> Exercise directions: Reproduce word for word the lines between those holding "The width and height of the screenshot is (1568, 577)." and "Image resolution: width=1024", inclusive, and nothing else from the data below.

Stored records
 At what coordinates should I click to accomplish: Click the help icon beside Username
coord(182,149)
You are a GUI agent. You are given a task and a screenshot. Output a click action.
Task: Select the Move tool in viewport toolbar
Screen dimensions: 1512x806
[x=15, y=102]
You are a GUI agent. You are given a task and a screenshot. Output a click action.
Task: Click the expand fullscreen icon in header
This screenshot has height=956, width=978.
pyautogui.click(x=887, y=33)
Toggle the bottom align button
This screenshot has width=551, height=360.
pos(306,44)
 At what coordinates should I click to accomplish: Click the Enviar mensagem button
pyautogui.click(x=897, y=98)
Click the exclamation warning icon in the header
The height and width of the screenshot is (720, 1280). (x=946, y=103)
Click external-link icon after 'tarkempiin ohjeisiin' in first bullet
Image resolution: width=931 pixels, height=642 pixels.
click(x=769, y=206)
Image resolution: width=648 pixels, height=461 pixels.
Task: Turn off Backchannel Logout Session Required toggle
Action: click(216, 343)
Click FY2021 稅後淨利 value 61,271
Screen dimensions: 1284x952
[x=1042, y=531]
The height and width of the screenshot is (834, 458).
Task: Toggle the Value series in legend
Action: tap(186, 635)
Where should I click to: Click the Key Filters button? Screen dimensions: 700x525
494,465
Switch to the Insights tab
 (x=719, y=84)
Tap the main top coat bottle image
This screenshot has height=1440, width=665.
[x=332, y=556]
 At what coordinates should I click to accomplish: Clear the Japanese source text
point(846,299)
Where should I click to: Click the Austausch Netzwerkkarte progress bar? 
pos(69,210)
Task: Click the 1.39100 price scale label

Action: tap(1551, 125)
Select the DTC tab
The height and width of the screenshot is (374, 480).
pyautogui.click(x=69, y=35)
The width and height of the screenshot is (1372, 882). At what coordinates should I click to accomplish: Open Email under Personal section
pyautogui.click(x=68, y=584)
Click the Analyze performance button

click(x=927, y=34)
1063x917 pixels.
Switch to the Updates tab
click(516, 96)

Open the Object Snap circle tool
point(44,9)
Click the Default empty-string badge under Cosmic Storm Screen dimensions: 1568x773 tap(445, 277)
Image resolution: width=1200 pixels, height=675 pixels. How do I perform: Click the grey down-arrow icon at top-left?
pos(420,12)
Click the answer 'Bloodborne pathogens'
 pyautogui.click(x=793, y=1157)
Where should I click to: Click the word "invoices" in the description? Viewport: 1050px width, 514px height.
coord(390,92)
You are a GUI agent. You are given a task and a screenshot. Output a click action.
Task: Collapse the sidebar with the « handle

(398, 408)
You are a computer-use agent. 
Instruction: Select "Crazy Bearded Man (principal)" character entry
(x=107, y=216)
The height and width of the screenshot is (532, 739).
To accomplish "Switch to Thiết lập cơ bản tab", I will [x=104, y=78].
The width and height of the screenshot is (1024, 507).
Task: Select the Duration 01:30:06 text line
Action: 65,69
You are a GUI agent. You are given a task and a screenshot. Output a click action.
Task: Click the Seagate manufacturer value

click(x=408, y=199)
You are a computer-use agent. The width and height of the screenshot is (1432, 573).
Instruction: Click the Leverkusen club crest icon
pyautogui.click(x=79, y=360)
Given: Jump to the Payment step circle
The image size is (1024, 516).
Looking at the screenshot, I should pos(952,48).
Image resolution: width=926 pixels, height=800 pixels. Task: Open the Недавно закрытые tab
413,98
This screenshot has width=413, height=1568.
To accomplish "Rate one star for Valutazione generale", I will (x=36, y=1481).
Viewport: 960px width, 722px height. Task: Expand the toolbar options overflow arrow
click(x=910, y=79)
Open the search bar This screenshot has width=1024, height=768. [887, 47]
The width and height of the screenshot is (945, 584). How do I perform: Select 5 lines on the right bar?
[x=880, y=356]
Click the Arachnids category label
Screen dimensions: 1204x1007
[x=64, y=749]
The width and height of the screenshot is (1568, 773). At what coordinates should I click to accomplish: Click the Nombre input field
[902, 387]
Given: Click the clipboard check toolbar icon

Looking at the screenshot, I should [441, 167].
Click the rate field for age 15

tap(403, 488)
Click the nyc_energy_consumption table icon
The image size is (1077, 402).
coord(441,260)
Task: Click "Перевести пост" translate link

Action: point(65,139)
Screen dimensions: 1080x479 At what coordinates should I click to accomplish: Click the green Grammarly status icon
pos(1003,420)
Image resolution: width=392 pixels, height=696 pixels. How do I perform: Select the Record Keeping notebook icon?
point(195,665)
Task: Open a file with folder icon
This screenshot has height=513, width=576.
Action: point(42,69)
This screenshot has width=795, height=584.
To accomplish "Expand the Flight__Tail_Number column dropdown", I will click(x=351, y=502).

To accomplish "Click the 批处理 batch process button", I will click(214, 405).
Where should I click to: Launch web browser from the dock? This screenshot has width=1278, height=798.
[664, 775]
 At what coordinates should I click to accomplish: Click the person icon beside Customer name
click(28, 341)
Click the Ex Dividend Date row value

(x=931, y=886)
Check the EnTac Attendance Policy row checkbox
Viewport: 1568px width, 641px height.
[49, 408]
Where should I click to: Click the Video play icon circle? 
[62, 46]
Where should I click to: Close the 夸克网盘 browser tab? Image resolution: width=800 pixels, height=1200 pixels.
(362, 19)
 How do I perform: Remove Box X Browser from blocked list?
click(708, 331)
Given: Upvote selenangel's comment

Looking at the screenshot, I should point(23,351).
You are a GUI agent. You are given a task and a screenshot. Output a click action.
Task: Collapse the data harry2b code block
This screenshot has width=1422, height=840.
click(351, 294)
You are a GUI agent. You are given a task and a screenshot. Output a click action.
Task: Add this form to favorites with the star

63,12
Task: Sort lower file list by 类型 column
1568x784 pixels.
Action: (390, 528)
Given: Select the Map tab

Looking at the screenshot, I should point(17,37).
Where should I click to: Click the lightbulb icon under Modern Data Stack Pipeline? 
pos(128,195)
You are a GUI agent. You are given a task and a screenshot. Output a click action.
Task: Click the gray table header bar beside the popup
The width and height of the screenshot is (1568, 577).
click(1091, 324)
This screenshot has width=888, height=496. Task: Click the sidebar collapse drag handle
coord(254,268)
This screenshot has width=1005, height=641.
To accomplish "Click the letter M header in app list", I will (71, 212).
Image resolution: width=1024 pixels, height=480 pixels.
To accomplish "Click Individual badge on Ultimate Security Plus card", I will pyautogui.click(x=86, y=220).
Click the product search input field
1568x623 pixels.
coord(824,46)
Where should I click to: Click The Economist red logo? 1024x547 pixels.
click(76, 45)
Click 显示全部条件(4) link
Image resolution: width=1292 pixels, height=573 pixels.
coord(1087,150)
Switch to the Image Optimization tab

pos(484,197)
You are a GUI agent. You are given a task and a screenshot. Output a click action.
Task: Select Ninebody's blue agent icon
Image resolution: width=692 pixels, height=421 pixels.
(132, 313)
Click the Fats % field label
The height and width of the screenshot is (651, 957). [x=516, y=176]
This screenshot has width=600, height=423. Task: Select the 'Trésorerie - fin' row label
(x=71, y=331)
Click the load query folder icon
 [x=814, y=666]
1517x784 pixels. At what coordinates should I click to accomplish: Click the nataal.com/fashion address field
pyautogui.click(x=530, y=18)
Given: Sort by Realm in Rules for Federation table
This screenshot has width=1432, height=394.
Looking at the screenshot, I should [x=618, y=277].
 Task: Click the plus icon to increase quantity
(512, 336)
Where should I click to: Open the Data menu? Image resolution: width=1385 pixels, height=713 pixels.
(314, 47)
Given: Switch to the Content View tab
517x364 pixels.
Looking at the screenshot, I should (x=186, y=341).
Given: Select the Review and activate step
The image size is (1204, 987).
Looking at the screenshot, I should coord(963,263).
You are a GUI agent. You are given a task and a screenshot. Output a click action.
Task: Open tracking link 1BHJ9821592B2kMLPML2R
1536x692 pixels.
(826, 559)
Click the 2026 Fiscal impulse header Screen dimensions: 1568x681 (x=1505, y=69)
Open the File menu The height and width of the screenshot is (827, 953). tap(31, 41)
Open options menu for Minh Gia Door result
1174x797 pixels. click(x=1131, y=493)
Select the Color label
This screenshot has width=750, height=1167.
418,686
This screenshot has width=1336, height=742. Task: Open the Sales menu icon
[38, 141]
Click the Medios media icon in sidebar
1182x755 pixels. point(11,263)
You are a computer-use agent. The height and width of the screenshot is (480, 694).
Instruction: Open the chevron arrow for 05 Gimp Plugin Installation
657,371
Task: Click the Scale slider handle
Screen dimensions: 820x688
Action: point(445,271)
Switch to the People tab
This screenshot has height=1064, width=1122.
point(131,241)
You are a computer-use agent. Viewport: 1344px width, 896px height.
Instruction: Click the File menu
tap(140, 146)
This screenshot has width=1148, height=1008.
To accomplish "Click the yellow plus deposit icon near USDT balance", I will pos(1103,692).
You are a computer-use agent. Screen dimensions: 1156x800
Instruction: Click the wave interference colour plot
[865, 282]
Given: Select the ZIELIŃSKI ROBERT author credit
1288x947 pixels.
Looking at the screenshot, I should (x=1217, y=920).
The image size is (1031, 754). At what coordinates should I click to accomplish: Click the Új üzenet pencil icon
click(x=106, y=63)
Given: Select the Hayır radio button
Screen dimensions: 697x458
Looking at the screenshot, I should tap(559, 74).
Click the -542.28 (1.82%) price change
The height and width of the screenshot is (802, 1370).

> Result of the task:
The width and height of the screenshot is (1568, 577).
click(1091, 324)
This screenshot has width=888, height=496. Task: Click the sidebar collapse drag handle
coord(254,268)
This screenshot has width=1005, height=641.
To accomplish "Click the letter M header in app list", I will (71, 212).
Image resolution: width=1024 pixels, height=480 pixels.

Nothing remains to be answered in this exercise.